Saved data entries

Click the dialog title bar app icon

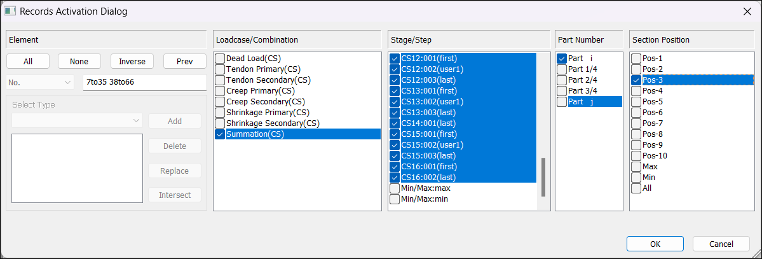point(10,11)
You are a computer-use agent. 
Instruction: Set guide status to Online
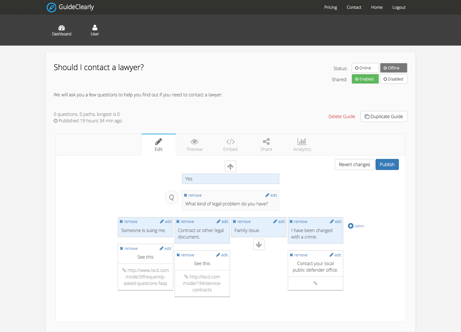point(365,68)
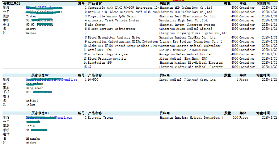Select the 买家信息01 header cell
The height and width of the screenshot is (145, 279).
pyautogui.click(x=11, y=3)
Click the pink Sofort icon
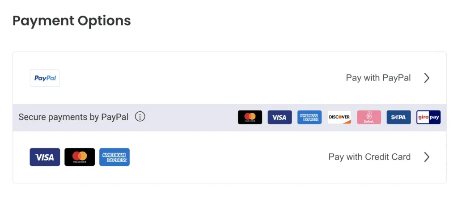 [x=369, y=117]
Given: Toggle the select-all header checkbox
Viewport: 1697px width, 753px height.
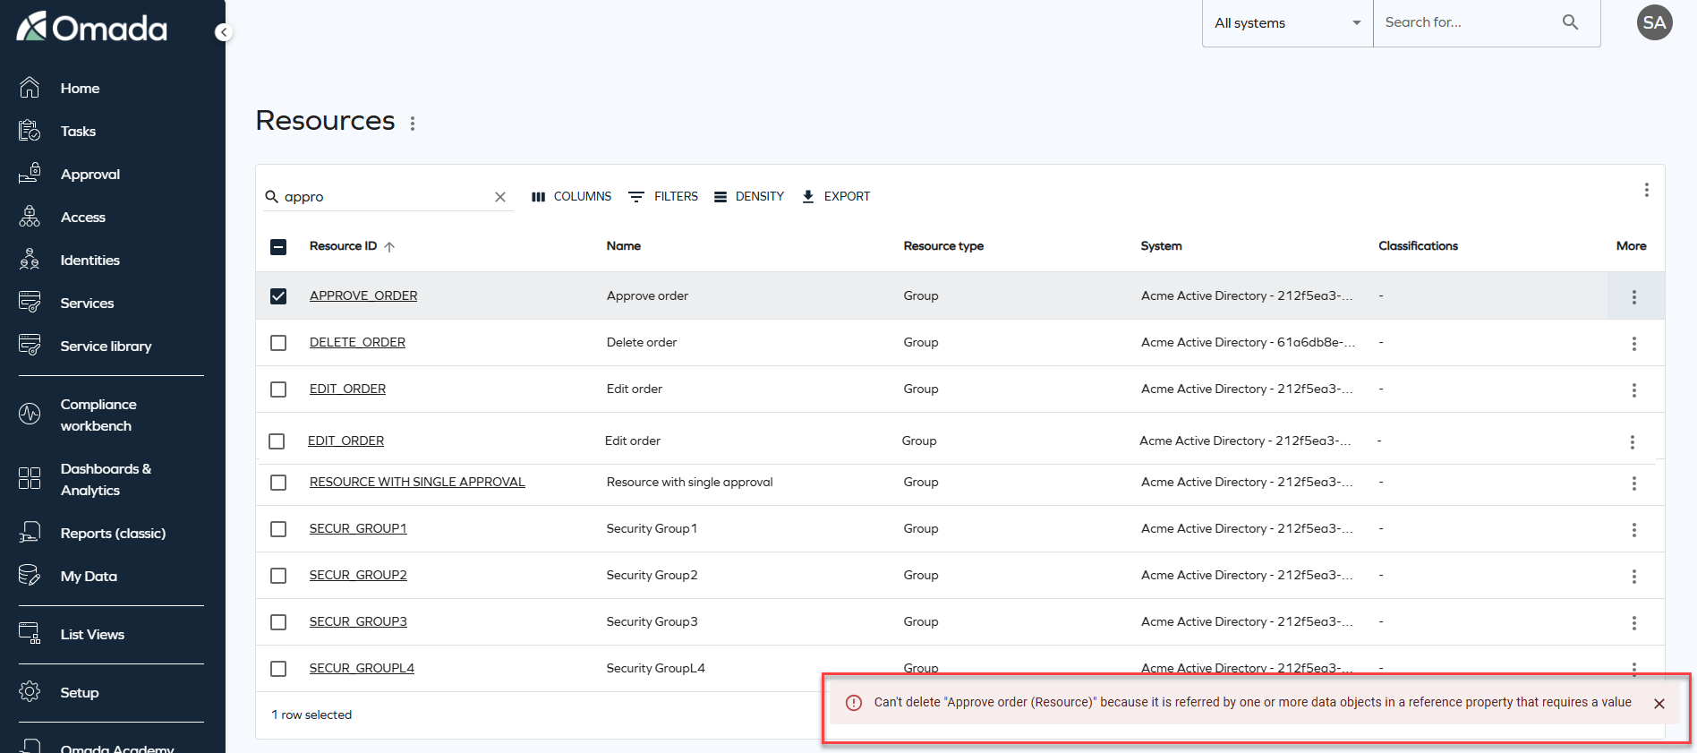Looking at the screenshot, I should click(x=278, y=247).
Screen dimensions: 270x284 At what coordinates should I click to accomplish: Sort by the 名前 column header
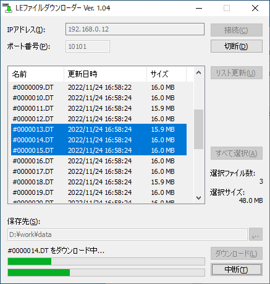36,74
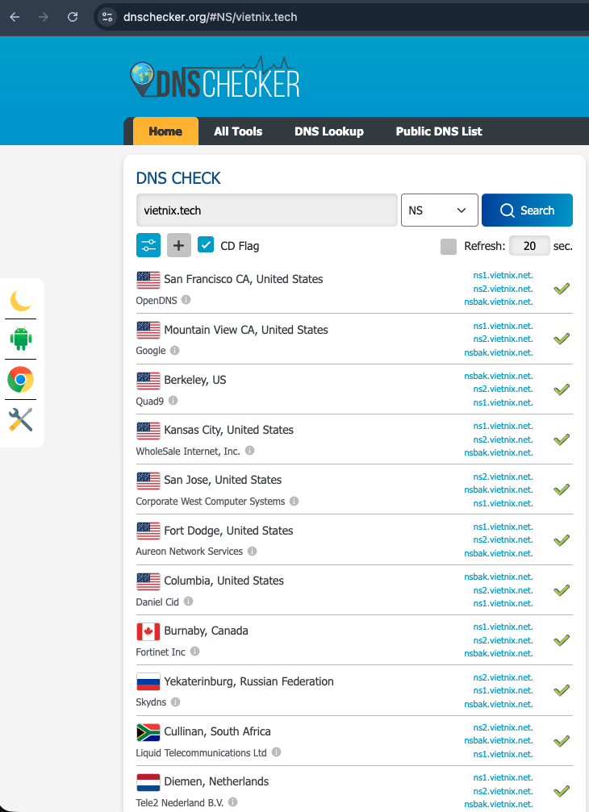The width and height of the screenshot is (589, 812).
Task: Open the wrench and screwdriver tools icon
Action: click(21, 418)
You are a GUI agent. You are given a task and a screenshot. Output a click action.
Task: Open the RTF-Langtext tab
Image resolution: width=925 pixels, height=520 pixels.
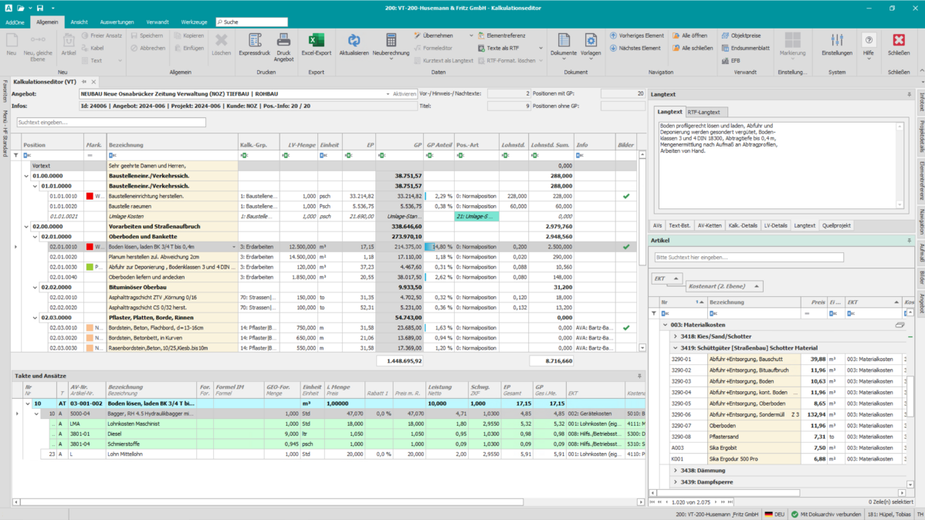(703, 112)
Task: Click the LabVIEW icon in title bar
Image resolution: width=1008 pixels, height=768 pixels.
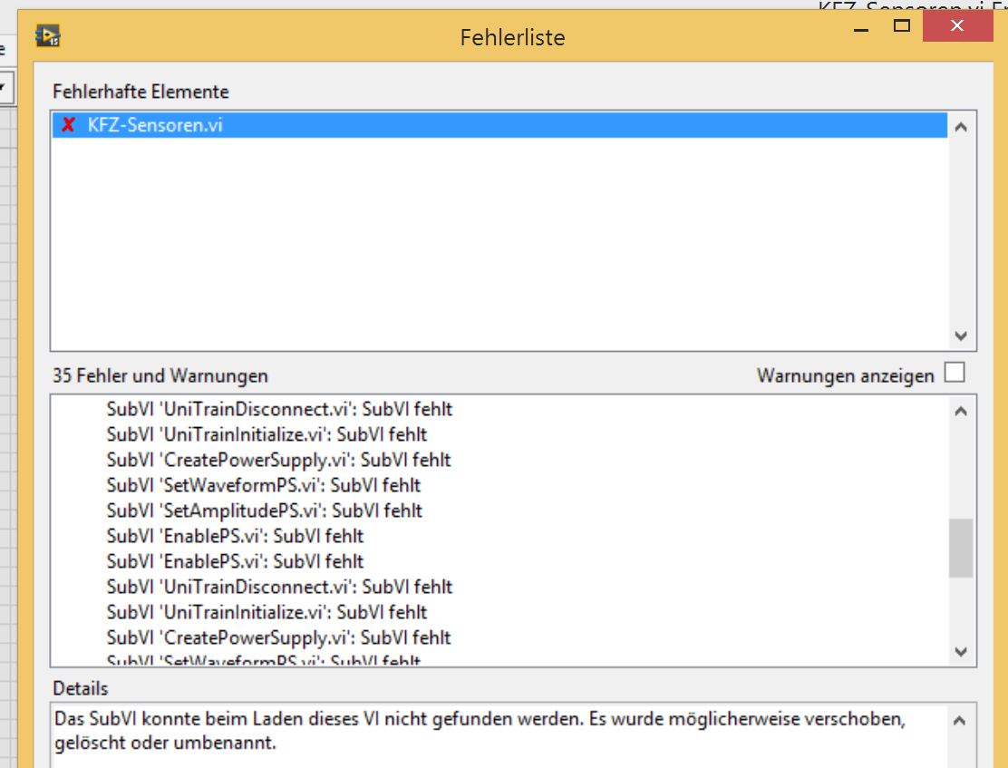Action: click(x=48, y=36)
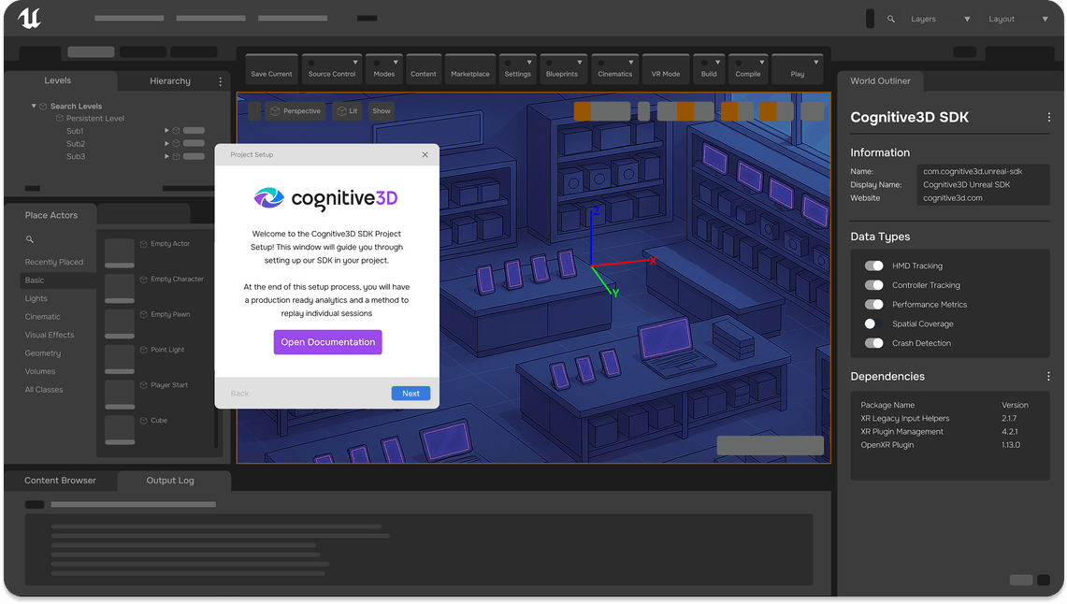Click the search magnifier icon near Layers
The image size is (1067, 604).
point(891,19)
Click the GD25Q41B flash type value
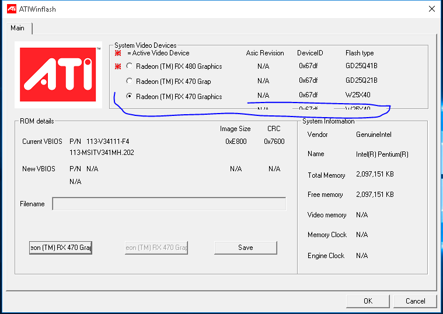 point(361,66)
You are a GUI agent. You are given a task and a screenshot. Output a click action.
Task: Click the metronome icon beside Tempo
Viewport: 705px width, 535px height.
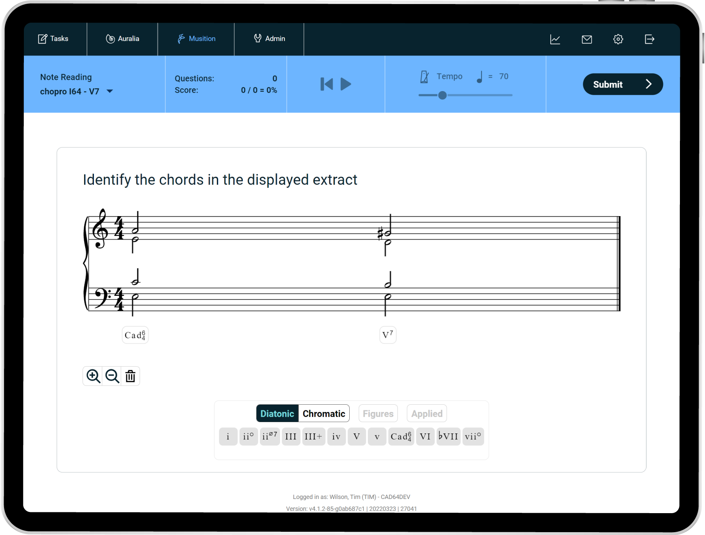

**Problem to solve**.
Every line from the line containing "Image resolution: width=1008" through the last line above is to be printed exactly. Pictures are not copied.

**Output below**.
Image resolution: width=1008 pixels, height=768 pixels.
Action: click(x=48, y=36)
Click the search magnifier icon near Layers
The image size is (1067, 604).
point(891,19)
Click the GD25Q41B flash type value
 point(361,66)
You are a GUI agent. You are given a task and a screenshot. Output a click action.
Task: Click the metronome icon beside Tempo
Viewport: 705px width, 535px height.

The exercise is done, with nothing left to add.